Mathematical Modeling of Rhythmic Gene Expression: Impact of Negative Autoregulation on Amplitude Preservation

The mammalian circadian clock is an endogenous biochemical oscillator that generates rhythmicity with a period of about 24 hours in the expression of numerous clock-controlled genes (CCGs) mainly by controlling their transcription or mRNA stability. There are hurdles for propagating high amplitude oscillations from the circadian clock to CCG expression. Long molecular half-lives decrease relative oscillation amplitudes, and half-lives of proteins are, indeed, often long enough to significantly reduce amplitude. A question, then, arises; how does the gene expression process overcome the amplitude-dampening effect to retain strong rhythmicity?Here we theoretically investigate negative autoregulation as a possible scenario for propagation of strong circadian rhythmicity. We considered a CCG coding for, e.g., a transcription factor that undergoes post-translational modifications and represses its own expression.

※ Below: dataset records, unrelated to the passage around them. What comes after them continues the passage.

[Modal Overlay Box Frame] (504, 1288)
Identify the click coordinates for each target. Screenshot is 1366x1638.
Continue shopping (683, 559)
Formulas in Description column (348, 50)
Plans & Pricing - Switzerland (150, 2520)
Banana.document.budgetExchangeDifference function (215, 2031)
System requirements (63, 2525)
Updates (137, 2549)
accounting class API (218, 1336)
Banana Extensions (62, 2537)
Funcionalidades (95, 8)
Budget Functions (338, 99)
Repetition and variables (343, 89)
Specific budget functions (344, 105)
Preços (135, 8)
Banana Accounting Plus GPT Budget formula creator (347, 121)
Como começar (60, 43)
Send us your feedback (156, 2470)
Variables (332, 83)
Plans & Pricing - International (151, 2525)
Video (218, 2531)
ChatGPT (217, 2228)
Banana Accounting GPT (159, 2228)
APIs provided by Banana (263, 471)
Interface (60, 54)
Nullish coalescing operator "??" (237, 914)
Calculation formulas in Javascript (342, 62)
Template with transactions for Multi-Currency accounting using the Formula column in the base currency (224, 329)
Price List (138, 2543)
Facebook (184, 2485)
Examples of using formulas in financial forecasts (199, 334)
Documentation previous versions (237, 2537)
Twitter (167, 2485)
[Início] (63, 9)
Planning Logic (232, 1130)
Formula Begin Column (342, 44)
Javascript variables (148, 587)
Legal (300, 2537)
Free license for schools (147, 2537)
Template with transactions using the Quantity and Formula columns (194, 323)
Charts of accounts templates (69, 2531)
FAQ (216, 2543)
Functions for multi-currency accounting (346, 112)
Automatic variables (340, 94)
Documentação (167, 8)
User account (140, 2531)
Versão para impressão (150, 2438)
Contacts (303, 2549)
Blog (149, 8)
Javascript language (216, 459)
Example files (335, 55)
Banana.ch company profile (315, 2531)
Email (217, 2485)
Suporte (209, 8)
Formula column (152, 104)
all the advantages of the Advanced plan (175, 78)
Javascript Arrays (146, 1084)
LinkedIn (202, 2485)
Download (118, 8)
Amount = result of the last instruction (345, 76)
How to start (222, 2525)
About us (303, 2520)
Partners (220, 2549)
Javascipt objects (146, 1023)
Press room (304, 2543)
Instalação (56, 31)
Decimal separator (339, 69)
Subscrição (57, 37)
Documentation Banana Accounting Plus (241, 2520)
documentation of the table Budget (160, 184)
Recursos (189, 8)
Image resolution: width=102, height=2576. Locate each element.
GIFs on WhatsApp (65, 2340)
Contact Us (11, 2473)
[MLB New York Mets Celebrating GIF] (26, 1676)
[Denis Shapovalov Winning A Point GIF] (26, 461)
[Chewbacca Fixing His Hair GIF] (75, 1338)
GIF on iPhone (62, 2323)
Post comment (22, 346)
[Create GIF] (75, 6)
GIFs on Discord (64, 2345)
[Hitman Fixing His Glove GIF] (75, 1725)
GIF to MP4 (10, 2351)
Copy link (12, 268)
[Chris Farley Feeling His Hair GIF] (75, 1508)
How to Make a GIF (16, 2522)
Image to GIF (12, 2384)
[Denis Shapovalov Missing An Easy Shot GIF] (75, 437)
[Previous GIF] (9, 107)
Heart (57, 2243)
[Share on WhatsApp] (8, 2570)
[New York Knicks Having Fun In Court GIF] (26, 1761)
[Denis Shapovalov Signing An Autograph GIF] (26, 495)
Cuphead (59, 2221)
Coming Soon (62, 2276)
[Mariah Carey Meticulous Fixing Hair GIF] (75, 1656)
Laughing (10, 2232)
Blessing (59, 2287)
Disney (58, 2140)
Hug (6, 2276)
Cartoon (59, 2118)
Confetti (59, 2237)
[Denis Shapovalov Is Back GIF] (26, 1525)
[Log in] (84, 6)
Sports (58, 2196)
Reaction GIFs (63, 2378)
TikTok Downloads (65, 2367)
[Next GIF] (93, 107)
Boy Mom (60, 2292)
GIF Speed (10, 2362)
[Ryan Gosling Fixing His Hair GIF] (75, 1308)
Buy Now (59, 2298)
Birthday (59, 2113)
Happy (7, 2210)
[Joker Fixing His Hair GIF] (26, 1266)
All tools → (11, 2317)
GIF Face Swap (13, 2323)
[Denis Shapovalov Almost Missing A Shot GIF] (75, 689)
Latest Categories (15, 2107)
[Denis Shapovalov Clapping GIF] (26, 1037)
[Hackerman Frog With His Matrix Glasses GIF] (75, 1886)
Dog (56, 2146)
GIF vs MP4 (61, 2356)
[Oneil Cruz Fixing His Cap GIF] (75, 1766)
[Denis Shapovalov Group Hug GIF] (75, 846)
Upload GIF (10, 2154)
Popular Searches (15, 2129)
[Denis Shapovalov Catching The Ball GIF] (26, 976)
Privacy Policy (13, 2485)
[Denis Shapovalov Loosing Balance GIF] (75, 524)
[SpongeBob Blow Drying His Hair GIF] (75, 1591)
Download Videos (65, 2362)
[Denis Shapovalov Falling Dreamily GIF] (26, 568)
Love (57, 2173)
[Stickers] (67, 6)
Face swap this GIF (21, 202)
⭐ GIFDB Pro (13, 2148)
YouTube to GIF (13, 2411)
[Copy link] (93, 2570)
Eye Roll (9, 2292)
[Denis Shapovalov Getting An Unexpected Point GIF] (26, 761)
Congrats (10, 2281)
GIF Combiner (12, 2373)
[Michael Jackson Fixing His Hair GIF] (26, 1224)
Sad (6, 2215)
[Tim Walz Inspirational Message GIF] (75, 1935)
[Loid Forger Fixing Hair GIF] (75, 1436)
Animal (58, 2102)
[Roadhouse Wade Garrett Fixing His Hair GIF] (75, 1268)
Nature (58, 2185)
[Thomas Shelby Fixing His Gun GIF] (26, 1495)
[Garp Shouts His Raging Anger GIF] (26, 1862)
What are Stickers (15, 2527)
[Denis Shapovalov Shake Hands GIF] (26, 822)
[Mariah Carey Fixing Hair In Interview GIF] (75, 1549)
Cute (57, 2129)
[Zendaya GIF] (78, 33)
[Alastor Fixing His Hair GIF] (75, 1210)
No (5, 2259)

We studied mathematical models with or without the negative autoregulation, which were formulated in terms of parameters directly observable in omics scale data. Our analyses show that amplitudes can be strongly propagated with negative autoregulation, overcoming limits due to long half-lives. Moreover, when modification steps were increased, reliable and precise rhythm propagation, defying random cell-to-cell variation in rates and lifetimes, was readily achievable. Our results are general enough to be applicable to a variety of oscillation phenomena.